Cualquier disculpa le servía a Manuela para celebrar, para celebrar la admiración y/o la amistad de la que iban surgiendo poemas que le permitían sentir esa cercanía con los personajes que ella quería y a los que admiraba, como estos versos de uno de los poemas que le dedica a Antonio Pereira:
«No fue la lluvia, no. Fue que la fuente
a impulsos de la rosa, por tus venas,
forjadora de alturas, dejó llenas
las fibras de tu ser, de sol naciente (...)».
(De ‘Fue que la fuente’)


Podríamos llenar con estos versos testimoniales de Manuela López García y con los que a ella le dedicaron, junto a palabras en dedicatoria, artículos y demás, páginas y páginas, pues Manolita fue, en su día, poeta homenajeante a la par que homenajeada. Hoy también yo he querido celebrarla, en este nuevo aniversario de su nacimiento, con estas línea, que cierro con los últimos versos de un poema rescatado de la Revista Aquiana, en la que ella participaba habitualmente (¿Será casualidad que el nombre de su autor coincida con el de su primer marido y gran amor al que ella no pudo olvidar en toda su vida?:
«(...) «Ay, que nunca se sabe
cuándo la fuerza oscura de la vida
asciende hasta la punta de las ramas,
hasta que el tiempo hace
que revienten las rosas».
(De ‘Reventaron las rosa’, de José Núñez (Pepín). Quereño)
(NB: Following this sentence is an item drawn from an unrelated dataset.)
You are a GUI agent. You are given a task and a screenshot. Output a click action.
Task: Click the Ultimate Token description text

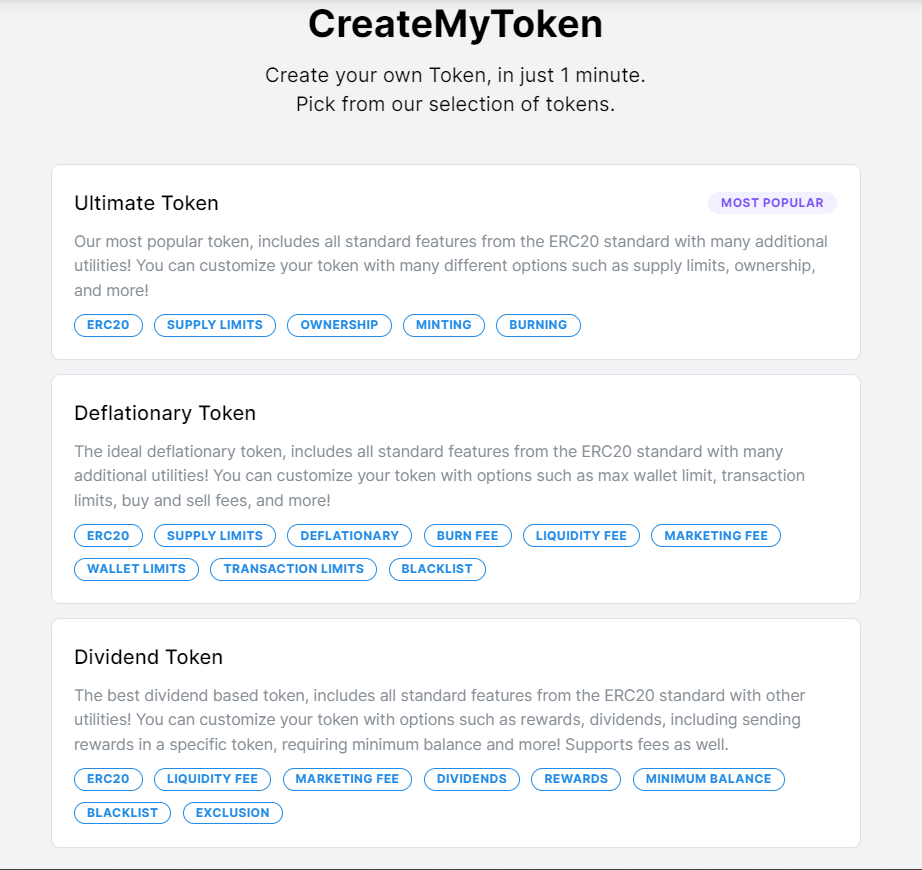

Y ese es mi deseo para hoy, 30 de junio de 2023 en el que Manuela podría estar cumpliendo 113 años, que sus versos y toda su identidad poética florezcan ante nuestros ojos y nuestra sensibilidad como «revientan» las rosas con el calor del verano.
¡Allá donde estés, Manuela, felicidades y mil gracias por ese hermoso legado poético que nos dejaste! Seguiremos celebrándote a través de tus versos.